この記事では、「信念」と「プライド」と「誇り」の違いを分かりやすく説明します。
「信念」とは?
ある思想や教理などを固く信じて揺るがない心を表す言葉です。
主観的な思いで、必ずしも客観的に正しさを実証できるものではありません。
「信念」の例文
・不利な状況に陥っても、正しいと信じる道を貫き通し、信念に殉じた顕著な例として、戦後間もない昭和二十二年、ヤミ米の流通を禁じる食糧管理法違反事件の審理を担当した山口良忠裁判官が、自ら法を犯してはならないと、僅かな配給と自ら栽培した芋だけを口にして過ごし、栄養失調で死亡した例があります。
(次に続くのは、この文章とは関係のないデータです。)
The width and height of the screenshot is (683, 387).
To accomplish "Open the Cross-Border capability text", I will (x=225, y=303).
・命を賭してまで守るべき信念がある人は、幸いであるか、狂人であるか、悪法と雖も守るべきか、法改正の為に行動を起こすべきであったか、客観的には判断が分かれるところであり、現在でも時折、議論される事件です。
「プライド」とは?
英語の綴りは“pride”で、「誇り」「矜持」「自負心」「自尊心」などと訳されます。
自己の能力や業績、存在そのものなどに自信を持ち、他者からその優越性などを正当な高さで評価されることを望む気持ちを表します。
「プライド」の例文
・猫などの動物にも一定のプライドがあり、タンスに飛び上がり損ねた姿を笑うと、いじけて物陰から出てこなくなったり、ストレスの転位行動として、過剰な毛繕いで皮膚炎を起こすなど、二次障害を起こす場合がある為、猫が相手でも失敗を嘲笑してはいけません。
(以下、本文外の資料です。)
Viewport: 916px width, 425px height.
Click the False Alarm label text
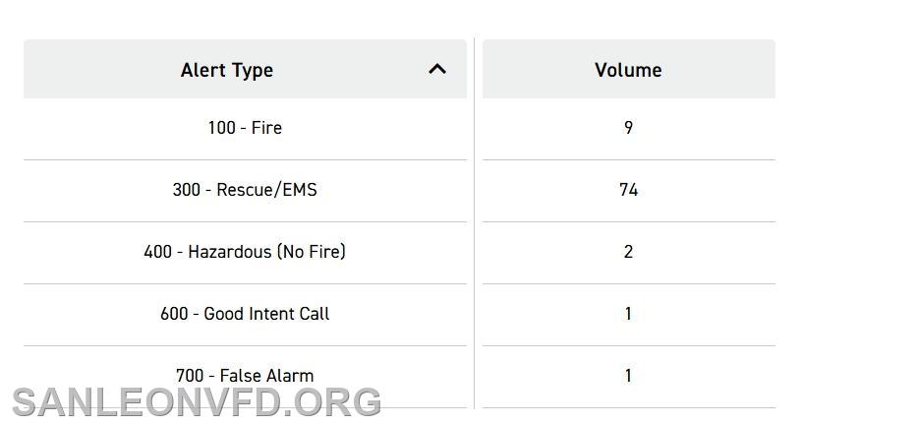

・実力に見合わない過剰なプライドは、往々にして周囲の反感を買い、世渡りの障碍になりますが、全くプライドのない態度で過ごすことも周囲に侮られ、却って不利益を被る場合がある為、実力に見合った適度なプライドは必要です。
「誇り」とは
何かを自慢に思い、自ら名誉とする感情を表す言葉です。
「誇り」の例文
・我が子の優秀さを誇りに思い、難関校の合格を熱望するあまり、お受験を過熱させる親は、幼児教室や学習塾などで子供の自由時間を奪い、負担を増やす傾向がありますが、その先にその子自身の幸福があるか、時折、立ち止まって考える必要があります。
・ゲームなどでは、「騎士の誇り」が心理状態の概念ではなく、武器など実体を具備する物体のアイテムや、必殺技の一種として登場することがあります。
「信念」と「プライド」と「誇り」の違い
信念とは、ある思想や教理などの正しさを固く信じて揺るがない心で、主観的なものなので、客観的にみると間違いや愚かな思い込みと看做されることもあります。
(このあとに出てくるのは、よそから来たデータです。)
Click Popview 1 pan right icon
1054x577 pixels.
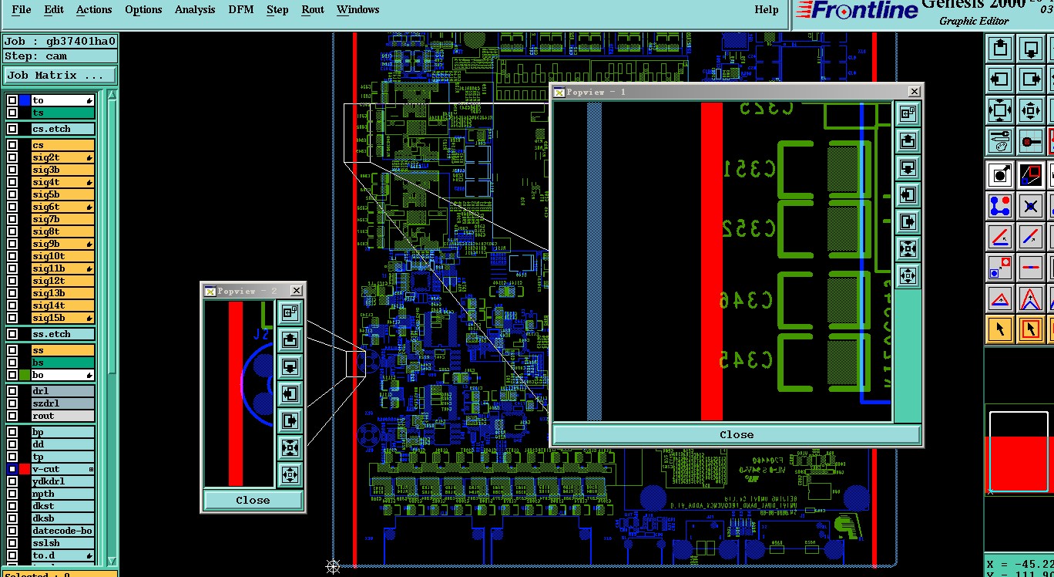908,221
プライドは、誇り、矜持、自負心、自尊心などと訳される英単語“pride”です。
誇りは、何かを自慢に思い、名誉とする感情ですが、その個人のみに属することだけでなく、一家や職場、階級、民族、国家など、その人物が所属する団体などにも適用される感情です。
まとめ
間違った思い込みに基づく信念を覆すことは容易ではなく、そこにはプライドや誇りが伴う為、間違いを指摘する際、相手を否定し、僅かでも嘲る態度を見せれば、却って頑なになります。